Rosa Maria Maione, the Adelaide disability support worker who killed her client Ann Marie Smith, is now behind bars, with the judge also to find her NDIS provider and the NDIS culpable.
Ms Smith died in April 2020 from severe septic shock, organ failure, pressure sores, malnutrition and other complications from her cerebral palsy.
The 54-year-old lived alone in her Kensington Park home and relied on an NDIS support worker for all of her needs.
That support worker — Ms Maione, 70 – pleaded guilty to Ms Smith's manslaughter last July.
During sentencing submissions on Thursday, the Supreme Court heard Ms Smith died from a 15-centimetre bedsore on her hip that became infected after it was left untreated.
The court heard she had “wasted away” and her hip bone was visible.
The court also heard the cane chair Ms Smith used as a toilet had started to decompose due to human excrement, and that Ms Smith had not received care for months before her death.
“She was not properly fed, she was not properly bathed, her teeth were not properly cleaned,” prosecutor Lucy Boord SC told the court.
“There was very little of her daily care that was attended to at all.
“The question has to be asked what did she do for all that time at (Ann Marie Smith's) house?”
Maione's bail was revoked with the court hearing she would be deported to Italy upon her release from prison.
'Animals treated better', family tells court
Through his victim impact statement, Ms Smith’s brother Steven told the court that it haunted him to think of his older sister “rotting away in her cane chair that used to be her safe haven”.
“My parents had set Annie up financially in a beautiful house with 24-hour care in preparation for when they could no longer be here to care for her,” he wrote.
“The thought of their biggest nightmare coming true continues to tear me up inside.
"We hope that there are protocols put in place and consequences so that no other person with a disability relying on support from others has to go through what Annie has."
Ms Smith's uncle, Glen, told the court “animals were treated better” than Ms Smith was.

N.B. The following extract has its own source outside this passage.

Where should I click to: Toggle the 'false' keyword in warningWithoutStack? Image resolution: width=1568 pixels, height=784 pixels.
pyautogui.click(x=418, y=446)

“Rosa Maione allowed a completely vulnerable person like Annie, another human being, to sit in squalor, excrement, not fed, not toileted, not washed, just left like a bit of road kill,” he wrote in his victim impact statement.
Mr Smith said he had become estranged from his sister because she put "what she thought was a valued friendship" with her support worker before her family.
Maione's lawyer Stephen Ey said the court should take Mr Smith's victim impact statement with "a grain of salt" and to disregard some of it as it was "really unhelpful".
"Where were they? Where were [the family] over a number of years?" Mr Ey asked the court.
But Ms Boord SC told the court Mr Ey’s comments were “offensive” and “not the point of a victim impact statement."
'I talk to Annie every day'
Maione apologised to the court and said she prayed for forgiveness "every day".
“I’d like to sincerely apologise in public and take responsibility for my actions,” Maione quietly told the court through tears.
“I will bear this guilt for the rest of my life.”
She also apologised to others who rely on disability workers for causing "such distress."
Mr Ey told the court Maione was a "hard-working woman" who had cared for Ms Smith for up to six years and it was only in the last few months of her care that “the wheels fell off”.
“There is no doubt that the victim was a stubborn and difficult person,” he told the court.
“The victim was in fear of going into a home — was stubborn, demanding and the defendant… just didn't have the strength of character or personality to overcome what the victim demanded.”
Disability provider also guilty
Mr Ey told the court there was no excuse for the "grossly inadequate" care Maione provided but that her employer, Integrity Care, also had questions to answer.
“Integrity Care must have some answers to what occurred,” he told the court.
Justice Anne Bampton said she would find that “there is culpability resting at the door” of Integrity Care.
"I am going to conclude that Integrity Care are responsible for supervising their employee," she said.
"I should think the most basic thing would be for them to check on their employee in the environment they’ve been working in for six years to make sure that their employee is providing the care that they are receiving money for the Australian Government to provide.
"And therein the NDIS, what checks do they make, or have they made, or are they so run off they’re feet they’re not properly enquiring of those who are receiving money to care for people in the community?"
Ms Smith's death led to swift changes in the disability sector, although some argue there is much more work to be done.
Integrity Care fined, director charged
Maione's former employer, Integrity Care SA, was fined more than $12,000 by the NDIS Quality and Safeguards Commission for failing to report Ms Smith's death.
Police have also charged the former director of Integrity Care SA with assaulting and intimidating a key witness in the ongoing investigation into Ms Smith’s death.
Major Crime detectives have previously said $35,000 of jewellery and two fridges were missing from Ms Smith’s home.
They also revealed her car had been used by an unknown person, her inheritance had disappeared and that two separate loans totalling $70,000 were taken out in Ms Smith's name in the last six years.